Rockhampton is just inside the Tropic of Capricorn, so its climate is a mix of tropical and sub-tropical.  What this means for orchid growers is that many species of tropical orchids that won’t flower in the warmer tropical lowlands further north (because the temperature range between day and night is not wide enough) can be flowered successfully in Rockhampton.


Central Queensland is also much dryer than the more humid wet tropical region of Far North Queensland, so Rockhampton growers get the best of both worlds in being able to grow both tropical and sub-tropical species and hybrids.
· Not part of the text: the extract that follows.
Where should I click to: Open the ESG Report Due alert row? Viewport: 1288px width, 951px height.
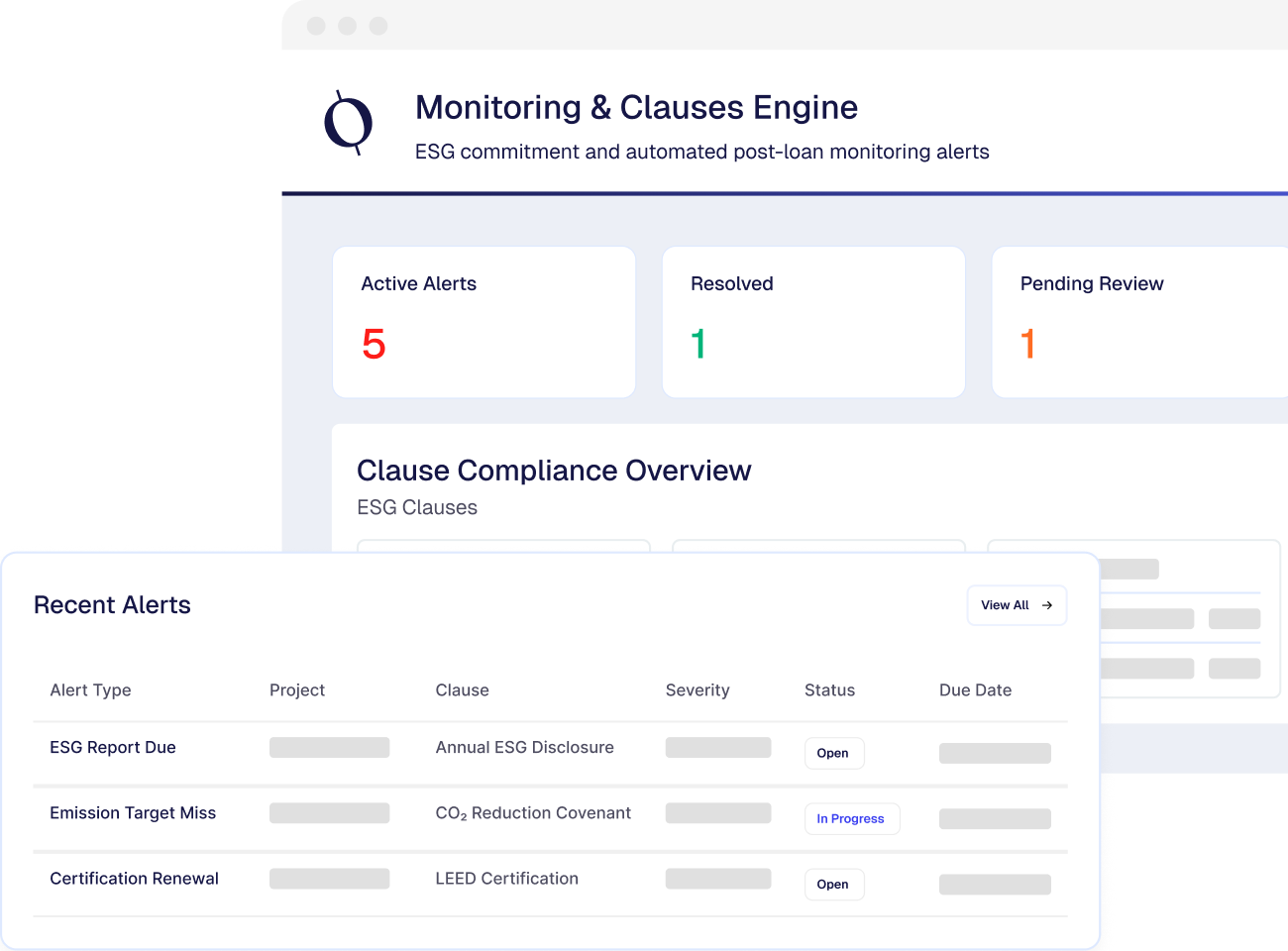pyautogui.click(x=113, y=748)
That’s why there was such a big variety of orchids on display, the President of the Rockhampton Orchid Society, Jeff Bloxsom, told me.

The perfectly formed blooms of Paphiopedilum esquirolei which took out the Grand Champion prize at this year’s show. It was grown by K. & R. Smith and also won first prize in the Best Exotic Species and Paphiopedilum categories.

The Grand Champion orchid of this year’s show was a magnificent specimen of Paphiopedilum esquirolei which originates from the highland regions around northern Thailand, northern Vietnam and the southern Chinese province of Yunnan. Some might describe this as a rare orchid, but as show organiser Jeff Glover informed me, rarity in the orchid world is subjective because what’s rare in some regions may be relatively common in others.

According to the IOSPE, Paphiopedilum esquirolei is an herbaceous humus epiphytic species found on steep north-east facing slopes above limestone caves between 800 and 1800 metres elevation, but other sources suggest that it’s also been found growing as a lithophyte (on rocks) and terrestrially.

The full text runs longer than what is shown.